OBJETIVO 1
Repita, sem mudar nada, as linhas da listagem desde a que contém "Call (180, 549)" até ao fim da listagem, incluindo as duas pontas. Deixe as imagens fora da resposta.

TRECHO DO TEXTO
A Eco-Oil nasceu em 2001 para tratar as águas contaminadas dos navios-tanque que chegam aos estaleiros da Lisnave para reparação. E foi a partir da recuperação e tratamento desses resíduos de hidrocarbonetos que nasceu fuelóleo sustentável que vende a empresas industriais desde 2015, inicialmente sob a designação de nr 4 BTE - Baixo Teor de Enxofre, e desde o início de 2021 com a marca EcoGreen Power.
Em 2020 a empresa vendeu 24 mil toneladas de EcoGreen Power e no ano seguinte chegou às 31 mil toneladas, esgotando praticamente a capacidade da unidade de Setúbal. Em 2022, a guerra na Ucrânia gerou "grandes dificuldades" de abastecimento de matéria-prima, obrigando mesmo ao encerramento da fábrica durante um mês. Uma situação entretanto acautelada com a "abertura de novas fontes/origens de importação" destes resíduos, e para 2023 a meta definida é de 20 mil toneladas. Mas a faturação, que em 2022 cresceu quase 20%, para nove milhões de euros, deverá neste ano aumentar quase 50%, para os 14 milhões de euros.

OBJETIVO 2
Cite do texto sobre a Eco-Oil, palavra por palavra, tudo desde "Em 2020 a empresa" até "milhões de euros.".

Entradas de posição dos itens
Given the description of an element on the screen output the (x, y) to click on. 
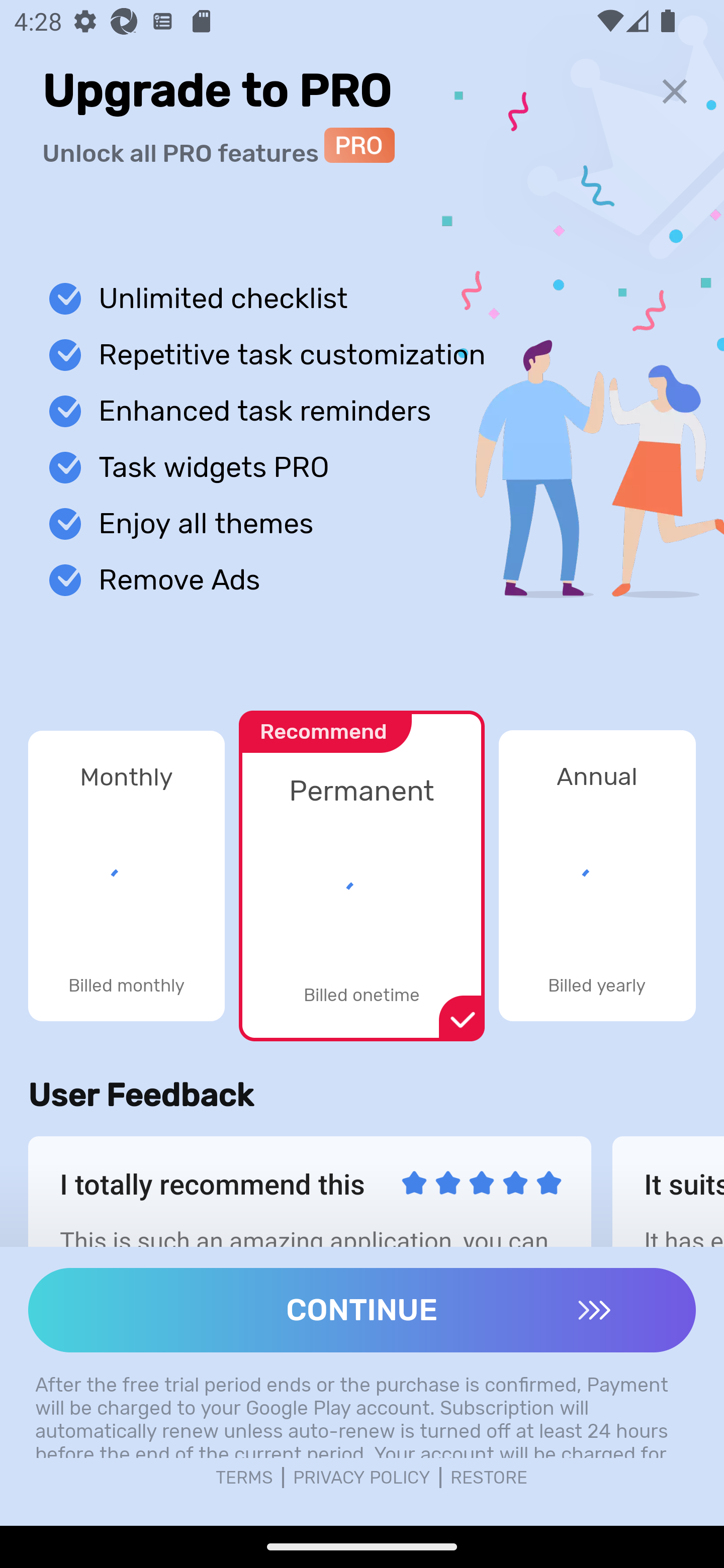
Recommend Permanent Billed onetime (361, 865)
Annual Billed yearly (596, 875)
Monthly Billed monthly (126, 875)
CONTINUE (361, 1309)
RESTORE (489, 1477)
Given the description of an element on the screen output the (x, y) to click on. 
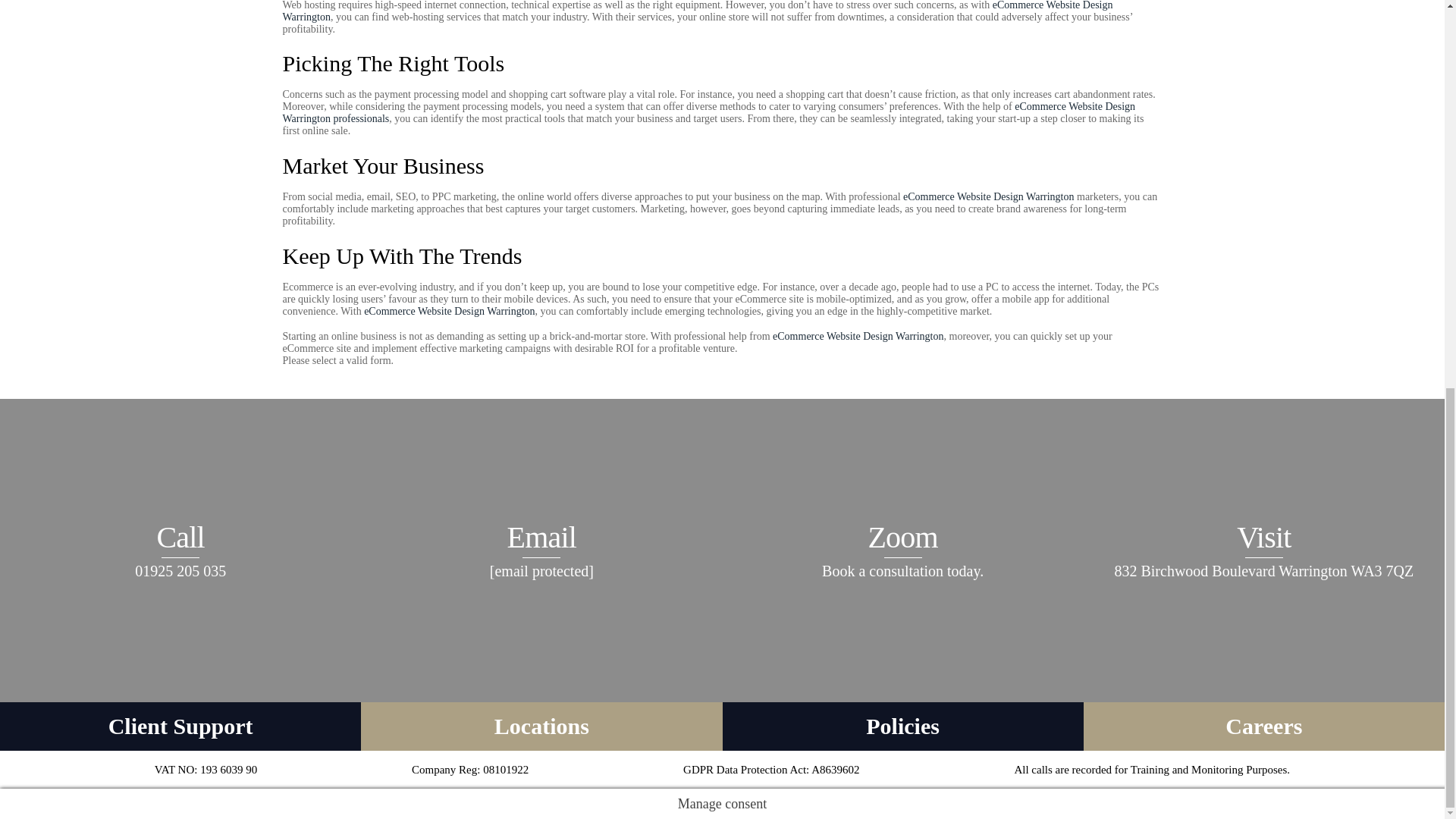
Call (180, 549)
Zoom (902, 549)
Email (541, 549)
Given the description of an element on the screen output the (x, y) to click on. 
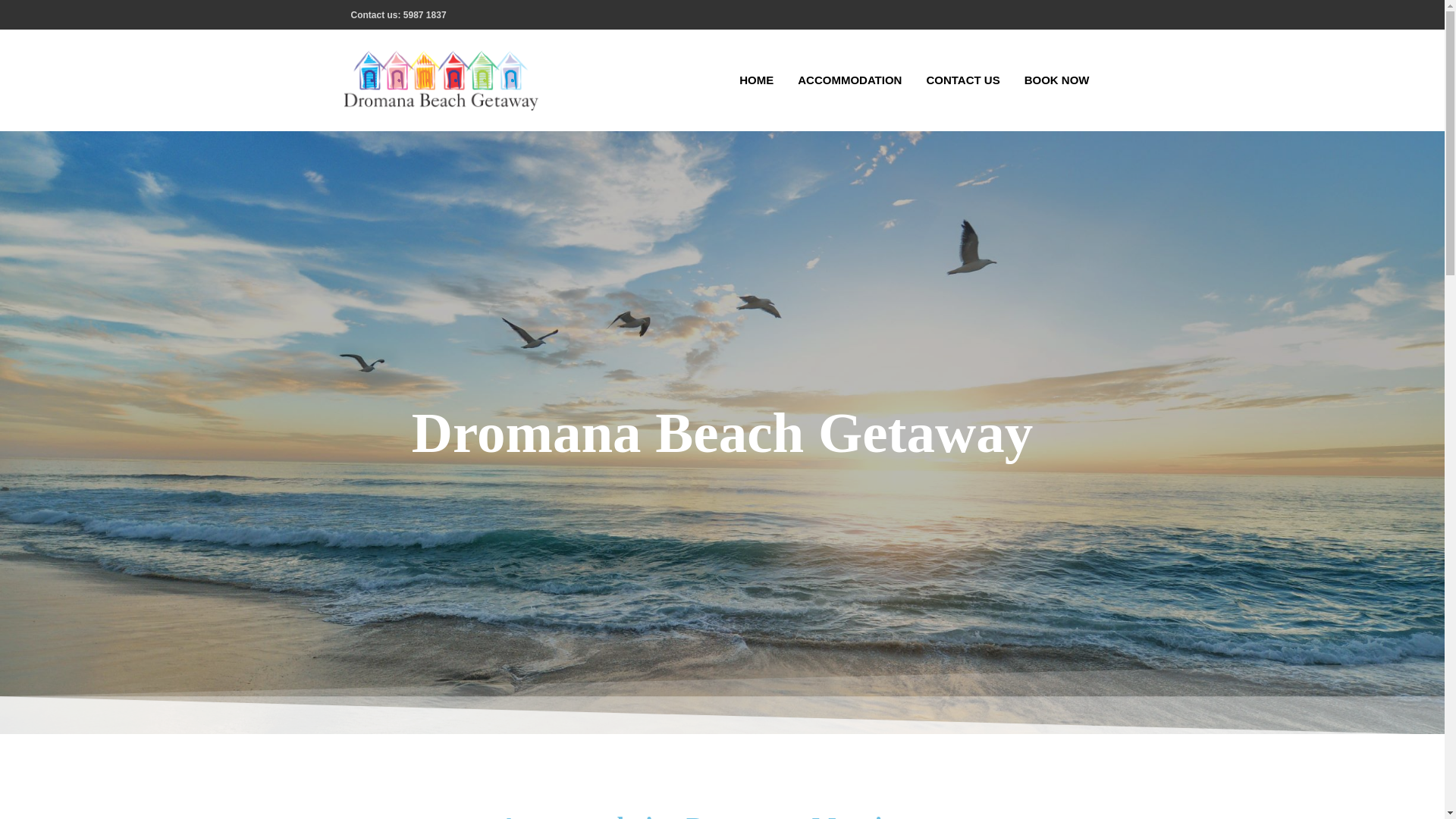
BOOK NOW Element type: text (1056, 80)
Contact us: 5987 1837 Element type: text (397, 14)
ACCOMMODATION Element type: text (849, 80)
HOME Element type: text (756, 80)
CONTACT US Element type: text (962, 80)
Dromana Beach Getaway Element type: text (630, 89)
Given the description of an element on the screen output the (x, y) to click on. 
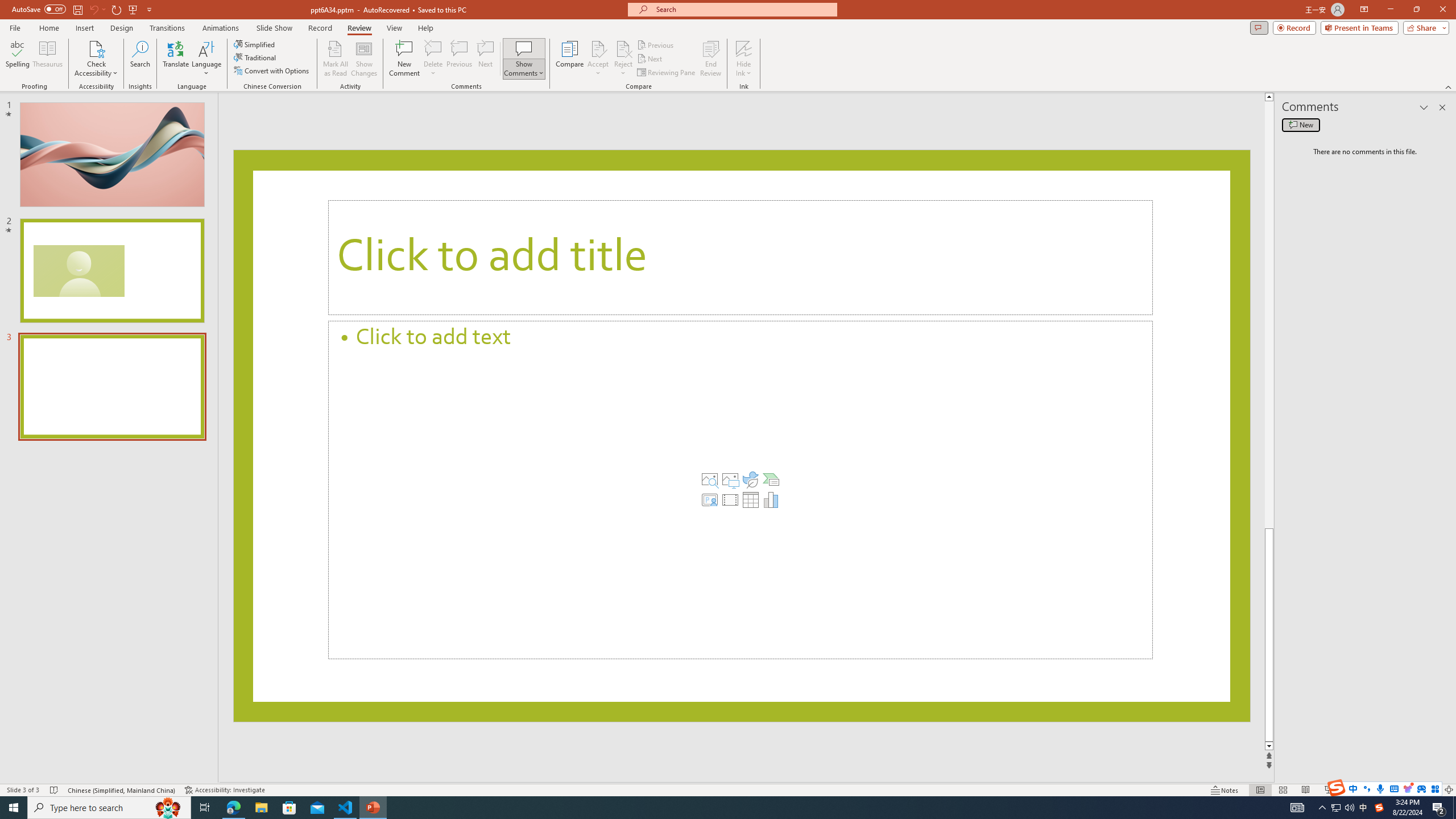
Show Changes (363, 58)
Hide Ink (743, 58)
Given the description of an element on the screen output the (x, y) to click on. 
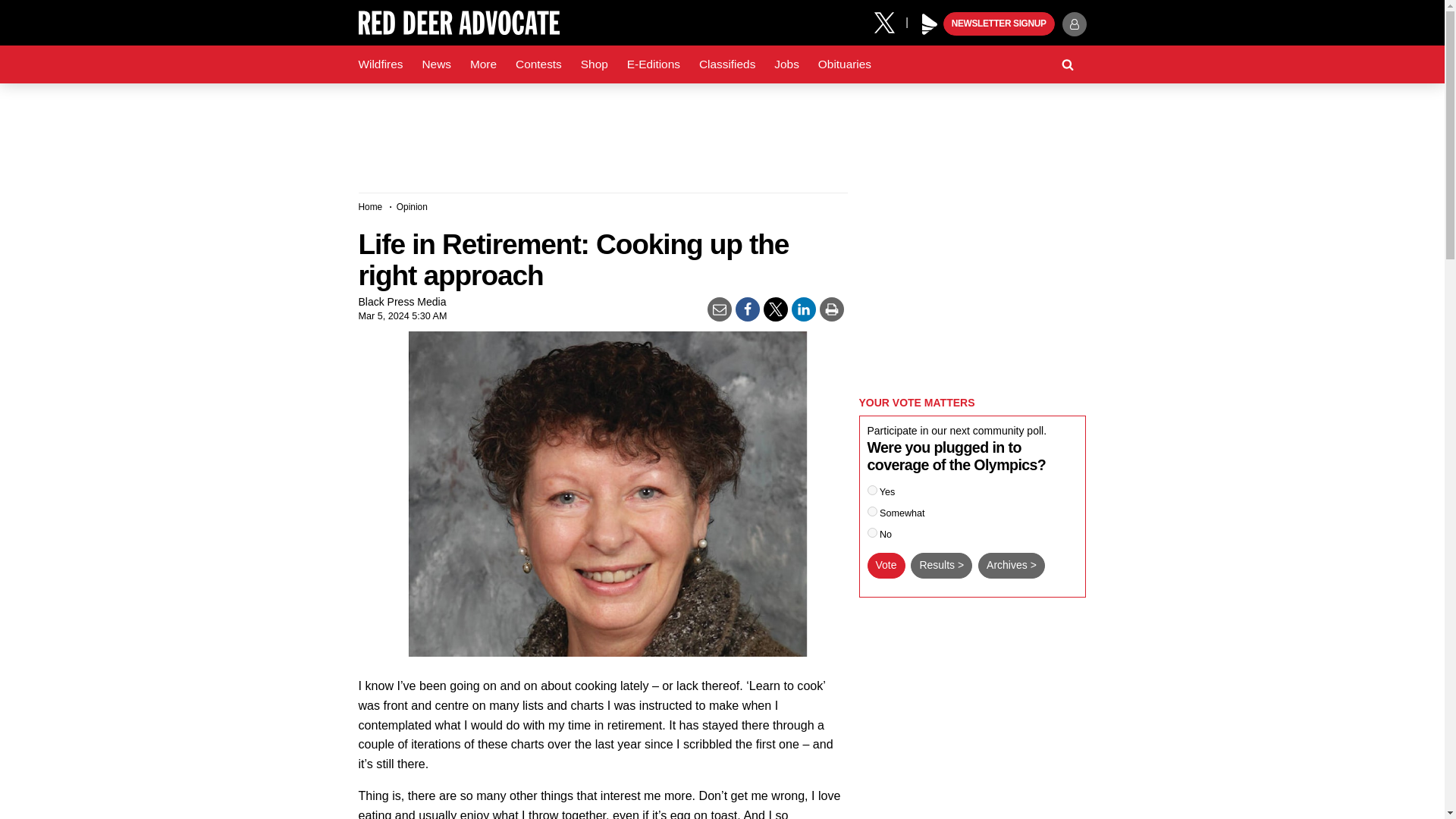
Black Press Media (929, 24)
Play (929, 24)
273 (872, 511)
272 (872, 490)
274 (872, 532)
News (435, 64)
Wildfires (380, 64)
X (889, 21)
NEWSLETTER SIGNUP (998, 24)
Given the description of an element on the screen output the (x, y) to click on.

RESPOSTA FINAL 1
Call (180, 549)
Zoom (902, 549)
Email (541, 549)
Given the description of an element on the screen output the (x, y) to click on. 
BOOK NOW Element type: text (1056, 80)
Contact us: 5987 1837 Element type: text (397, 14)
ACCOMMODATION Element type: text (849, 80)
HOME Element type: text (756, 80)
CONTACT US Element type: text (962, 80)
Dromana Beach Getaway Element type: text (630, 89)
Given the description of an element on the screen output the (x, y) to click on. 
Show Changes (363, 58)
Hide Ink (743, 58)
Given the description of an element on the screen output the (x, y) to click on. 
Black Press Media (929, 24)
Play (929, 24)
273 (872, 511)
272 (872, 490)
274 (872, 532)
News (435, 64)
Wildfires (380, 64)
X (889, 21)
NEWSLETTER SIGNUP (998, 24)
Given the description of an element on the screen output the (x, y) to click on.

RESPOSTA FINAL 2
Em 2020 a empresa vendeu 24 mil toneladas de EcoGreen Power e no ano seguinte chegou às 31 mil toneladas, esgotando praticamente a capacidade da unidade de Setúbal. Em 2022, a guerra na Ucrânia gerou "grandes dificuldades" de abastecimento de matéria-prima, obrigando mesmo ao encerramento da fábrica durante um mês. Uma situação entretanto acautelada com a "abertura de novas fontes/origens de importação" destes resíduos, e para 2023 a meta definida é de 20 mil toneladas. Mas a faturação, que em 2022 cresceu quase 20%, para nove milhões de euros, deverá neste ano aumentar quase 50%, para os 14 milhões de euros.